PROBLEM REQUIREMENTS: Set down exactly the lines below, starting at the one that contains "Given: Duplicate the Email filter row" and ending at the one that contains "You are a computer-use agent. 854x388 pixels.", with both of those lines included and nothing else.

(ENTRIES PROVIDED Opens)

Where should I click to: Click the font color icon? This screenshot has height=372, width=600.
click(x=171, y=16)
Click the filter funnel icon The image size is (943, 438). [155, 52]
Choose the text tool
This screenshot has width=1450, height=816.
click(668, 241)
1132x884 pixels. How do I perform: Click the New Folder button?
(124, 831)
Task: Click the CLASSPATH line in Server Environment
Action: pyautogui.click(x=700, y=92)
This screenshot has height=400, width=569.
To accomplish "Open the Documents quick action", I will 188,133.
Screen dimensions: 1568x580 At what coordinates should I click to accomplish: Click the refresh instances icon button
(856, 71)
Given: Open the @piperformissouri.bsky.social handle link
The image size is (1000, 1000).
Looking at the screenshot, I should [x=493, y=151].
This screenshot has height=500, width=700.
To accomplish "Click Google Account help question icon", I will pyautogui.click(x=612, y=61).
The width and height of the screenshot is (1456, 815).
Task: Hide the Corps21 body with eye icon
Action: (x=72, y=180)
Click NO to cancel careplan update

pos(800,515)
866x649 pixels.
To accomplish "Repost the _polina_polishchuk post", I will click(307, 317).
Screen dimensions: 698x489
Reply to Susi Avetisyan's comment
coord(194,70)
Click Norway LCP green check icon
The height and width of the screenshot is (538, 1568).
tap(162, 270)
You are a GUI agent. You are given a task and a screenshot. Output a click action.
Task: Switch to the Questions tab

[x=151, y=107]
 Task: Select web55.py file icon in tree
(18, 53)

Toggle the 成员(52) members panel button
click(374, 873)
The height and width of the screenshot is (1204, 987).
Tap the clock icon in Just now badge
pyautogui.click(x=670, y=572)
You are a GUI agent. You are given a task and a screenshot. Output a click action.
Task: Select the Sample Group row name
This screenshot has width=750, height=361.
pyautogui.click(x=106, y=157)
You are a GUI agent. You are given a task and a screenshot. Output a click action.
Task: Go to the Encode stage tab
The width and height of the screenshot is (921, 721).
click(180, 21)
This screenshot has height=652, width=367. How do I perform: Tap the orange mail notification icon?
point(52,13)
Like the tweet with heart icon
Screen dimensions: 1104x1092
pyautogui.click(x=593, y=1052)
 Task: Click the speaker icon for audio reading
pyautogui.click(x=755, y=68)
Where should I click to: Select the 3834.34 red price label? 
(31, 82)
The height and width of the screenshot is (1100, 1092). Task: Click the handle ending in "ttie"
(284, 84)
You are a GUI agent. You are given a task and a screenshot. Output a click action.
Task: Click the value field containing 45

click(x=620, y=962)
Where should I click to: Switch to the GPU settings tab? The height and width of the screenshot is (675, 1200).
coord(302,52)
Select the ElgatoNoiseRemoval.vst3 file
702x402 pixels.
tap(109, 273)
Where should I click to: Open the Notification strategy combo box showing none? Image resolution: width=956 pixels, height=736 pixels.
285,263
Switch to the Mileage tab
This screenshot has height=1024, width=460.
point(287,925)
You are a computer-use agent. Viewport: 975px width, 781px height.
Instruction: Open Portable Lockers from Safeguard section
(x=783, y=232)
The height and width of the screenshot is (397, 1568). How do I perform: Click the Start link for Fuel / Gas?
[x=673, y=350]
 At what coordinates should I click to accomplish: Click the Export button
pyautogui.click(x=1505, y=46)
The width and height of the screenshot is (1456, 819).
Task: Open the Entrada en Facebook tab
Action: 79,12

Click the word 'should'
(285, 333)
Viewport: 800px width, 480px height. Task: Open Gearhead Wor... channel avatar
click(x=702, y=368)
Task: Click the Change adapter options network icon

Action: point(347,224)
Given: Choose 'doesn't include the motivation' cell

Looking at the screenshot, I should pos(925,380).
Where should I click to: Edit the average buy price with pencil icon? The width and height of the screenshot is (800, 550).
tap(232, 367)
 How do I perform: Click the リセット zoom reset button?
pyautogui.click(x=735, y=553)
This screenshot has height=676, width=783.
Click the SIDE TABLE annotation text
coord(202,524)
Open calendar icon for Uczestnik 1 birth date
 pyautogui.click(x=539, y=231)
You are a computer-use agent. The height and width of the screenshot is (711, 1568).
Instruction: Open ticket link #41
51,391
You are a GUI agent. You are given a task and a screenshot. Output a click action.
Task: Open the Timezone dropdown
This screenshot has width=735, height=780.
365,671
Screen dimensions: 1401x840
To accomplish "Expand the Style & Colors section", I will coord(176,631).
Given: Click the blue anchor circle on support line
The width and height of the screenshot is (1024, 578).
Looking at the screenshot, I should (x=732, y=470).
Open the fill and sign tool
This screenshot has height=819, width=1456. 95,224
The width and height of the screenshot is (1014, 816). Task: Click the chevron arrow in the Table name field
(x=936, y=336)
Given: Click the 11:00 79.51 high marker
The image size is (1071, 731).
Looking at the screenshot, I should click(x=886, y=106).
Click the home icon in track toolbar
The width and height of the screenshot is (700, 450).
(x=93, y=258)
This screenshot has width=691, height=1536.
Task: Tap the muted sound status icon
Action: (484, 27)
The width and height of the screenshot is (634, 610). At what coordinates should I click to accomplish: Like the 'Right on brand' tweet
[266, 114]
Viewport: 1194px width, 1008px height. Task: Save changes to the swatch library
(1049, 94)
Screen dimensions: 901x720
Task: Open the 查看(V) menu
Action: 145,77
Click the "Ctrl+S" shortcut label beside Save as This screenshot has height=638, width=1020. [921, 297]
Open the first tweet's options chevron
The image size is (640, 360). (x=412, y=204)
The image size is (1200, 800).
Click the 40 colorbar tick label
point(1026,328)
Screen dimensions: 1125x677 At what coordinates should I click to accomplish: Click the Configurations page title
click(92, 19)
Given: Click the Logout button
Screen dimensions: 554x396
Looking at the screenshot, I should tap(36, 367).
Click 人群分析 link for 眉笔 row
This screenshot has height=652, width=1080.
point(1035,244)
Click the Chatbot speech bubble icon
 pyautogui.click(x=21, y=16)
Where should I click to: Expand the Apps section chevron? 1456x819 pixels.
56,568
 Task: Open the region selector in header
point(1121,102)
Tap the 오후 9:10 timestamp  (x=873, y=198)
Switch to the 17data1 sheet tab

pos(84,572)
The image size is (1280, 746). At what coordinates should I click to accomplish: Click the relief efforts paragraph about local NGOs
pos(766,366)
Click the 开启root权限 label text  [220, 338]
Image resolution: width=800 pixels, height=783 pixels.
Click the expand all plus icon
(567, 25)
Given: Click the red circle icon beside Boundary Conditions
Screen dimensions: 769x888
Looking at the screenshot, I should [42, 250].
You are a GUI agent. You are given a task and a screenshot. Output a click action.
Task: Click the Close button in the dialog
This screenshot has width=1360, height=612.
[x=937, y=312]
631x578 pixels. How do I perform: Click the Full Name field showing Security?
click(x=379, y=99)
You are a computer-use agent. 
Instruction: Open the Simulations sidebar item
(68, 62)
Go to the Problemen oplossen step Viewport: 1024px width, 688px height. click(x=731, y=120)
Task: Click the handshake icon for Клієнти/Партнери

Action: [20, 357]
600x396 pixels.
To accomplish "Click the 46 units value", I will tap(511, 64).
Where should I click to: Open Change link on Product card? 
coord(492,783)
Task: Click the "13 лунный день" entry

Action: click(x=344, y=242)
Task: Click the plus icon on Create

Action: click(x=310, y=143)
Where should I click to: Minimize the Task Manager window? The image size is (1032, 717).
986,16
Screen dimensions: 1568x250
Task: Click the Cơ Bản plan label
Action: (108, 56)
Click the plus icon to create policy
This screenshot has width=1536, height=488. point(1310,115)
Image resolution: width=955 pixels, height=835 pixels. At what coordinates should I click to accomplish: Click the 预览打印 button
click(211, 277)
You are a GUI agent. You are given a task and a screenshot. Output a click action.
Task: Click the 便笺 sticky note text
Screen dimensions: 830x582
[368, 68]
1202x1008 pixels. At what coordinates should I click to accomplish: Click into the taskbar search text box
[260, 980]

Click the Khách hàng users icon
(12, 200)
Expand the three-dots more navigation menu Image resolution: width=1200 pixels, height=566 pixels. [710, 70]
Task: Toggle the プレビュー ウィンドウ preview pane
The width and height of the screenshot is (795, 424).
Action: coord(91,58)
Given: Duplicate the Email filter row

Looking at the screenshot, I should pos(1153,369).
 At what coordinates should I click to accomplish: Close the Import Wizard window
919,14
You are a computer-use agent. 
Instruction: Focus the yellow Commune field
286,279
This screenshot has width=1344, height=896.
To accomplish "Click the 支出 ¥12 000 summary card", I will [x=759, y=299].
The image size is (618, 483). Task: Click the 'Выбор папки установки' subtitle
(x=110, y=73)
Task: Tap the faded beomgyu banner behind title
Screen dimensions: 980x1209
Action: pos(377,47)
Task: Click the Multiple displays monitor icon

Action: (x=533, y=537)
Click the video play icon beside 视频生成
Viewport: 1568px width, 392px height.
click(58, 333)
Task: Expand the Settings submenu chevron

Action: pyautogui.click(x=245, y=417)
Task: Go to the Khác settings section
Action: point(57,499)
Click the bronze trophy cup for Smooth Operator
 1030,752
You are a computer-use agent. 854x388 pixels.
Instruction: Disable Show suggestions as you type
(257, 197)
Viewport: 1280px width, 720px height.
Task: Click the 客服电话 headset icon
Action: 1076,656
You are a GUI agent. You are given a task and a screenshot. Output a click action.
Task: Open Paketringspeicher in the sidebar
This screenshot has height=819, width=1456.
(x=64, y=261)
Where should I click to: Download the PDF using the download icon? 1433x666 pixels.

(ENTRIES PROVIDED Closes)

FINISHED TASK:
Given: Duplicate the Email filter row

Looking at the screenshot, I should pos(1153,369).
 At what coordinates should I click to accomplish: Close the Import Wizard window
919,14
You are a computer-use agent. 
Instruction: Focus the yellow Commune field
286,279
This screenshot has width=1344, height=896.
To accomplish "Click the 支出 ¥12 000 summary card", I will [x=759, y=299].
The image size is (618, 483). Task: Click the 'Выбор папки установки' subtitle
(x=110, y=73)
Task: Tap the faded beomgyu banner behind title
Screen dimensions: 980x1209
Action: pos(377,47)
Task: Click the Multiple displays monitor icon

Action: (x=533, y=537)
Click the video play icon beside 视频生成
Viewport: 1568px width, 392px height.
click(58, 333)
Task: Expand the Settings submenu chevron

Action: pyautogui.click(x=245, y=417)
Task: Go to the Khác settings section
Action: point(57,499)
Click the bronze trophy cup for Smooth Operator
 1030,752
You are a computer-use agent. 854x388 pixels.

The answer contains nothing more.